Он весь встрепенулся, потом подхватил ее на руки, усадил на краешек дивана прямо перед собой и опустился перед ней на колени.
– Я хочу услышать, как ты говоришь это. Скажи, что станешь моей женой.
Джонатан стоял перед ней на коленях, смотрел на нее снизу вверх своими синими глазами, словно она была для него самой главной, самой важной в мире. Бесценной.
Она была. И он тоже был для нее самым главным. Бесценным.
Серена никогда не переставала любить его. В долгие годы разлуки она пыталась прогнать от себя это чувство, забыть о нем. Однако ее любовь к Джонатану неизменно оставалась в сердце. Да, она затаилась на время, это так, но то было лишь ожидание возможности заявить о себе.
И заявить о том всему миру.
Когда они в этот день занимались любовью, Джонатан раскрепостил ее сердце, сделал его свободным. Теперь она ничего не боялась. Она уверовала в его любовь. Он любил ее всегда. И она любила его.
Контролируя себя, она улыбнулась, на секунду зажмурилась и заговорила с небольшими запинками:
– Я выйду за тебя, Джонатан.
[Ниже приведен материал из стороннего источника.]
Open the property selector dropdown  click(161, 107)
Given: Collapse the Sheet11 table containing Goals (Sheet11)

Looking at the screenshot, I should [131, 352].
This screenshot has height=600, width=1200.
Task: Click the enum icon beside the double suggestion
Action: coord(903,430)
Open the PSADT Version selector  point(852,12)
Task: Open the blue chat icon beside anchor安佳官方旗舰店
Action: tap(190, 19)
Ничего в мире не хочу так сильно, как стать твоей женой.
Он поцеловал ей руку.
– Мы обвенчаемся, как только это станет возможным.
Она поняла, что он имеет в виду: им придется подождать, пока утихнет скандал, вызванный разрывом ее помолвки с Уиллом.
– Я хочу, чтобы ты стала моей графиней самым респектабельным образом.
Он отступил на шаг назад, окинул ее взглядом с головы до ног и улыбнулся с лукавинкой.
– В чем дело?
– Тебе не кажется, что в настоящий момент мы с тобой выглядим не слишком респектабельно? Мы находимся у меня в гостиной. Верхняя половина моего тела обливается потом, а нижнюю я едва не отморозил. Со мной на диванчике дама, ее чулок обмотал ей лодыжки, корсаж съехал набок, а юбка задралась до самой талии.
Серена усмехнулась.
– Я настоящий дикарь, – продолжал он. – Мне бы следовало отнести тебя наверх и заняться любовью благопристойно. Со всеми удобствами. В постели.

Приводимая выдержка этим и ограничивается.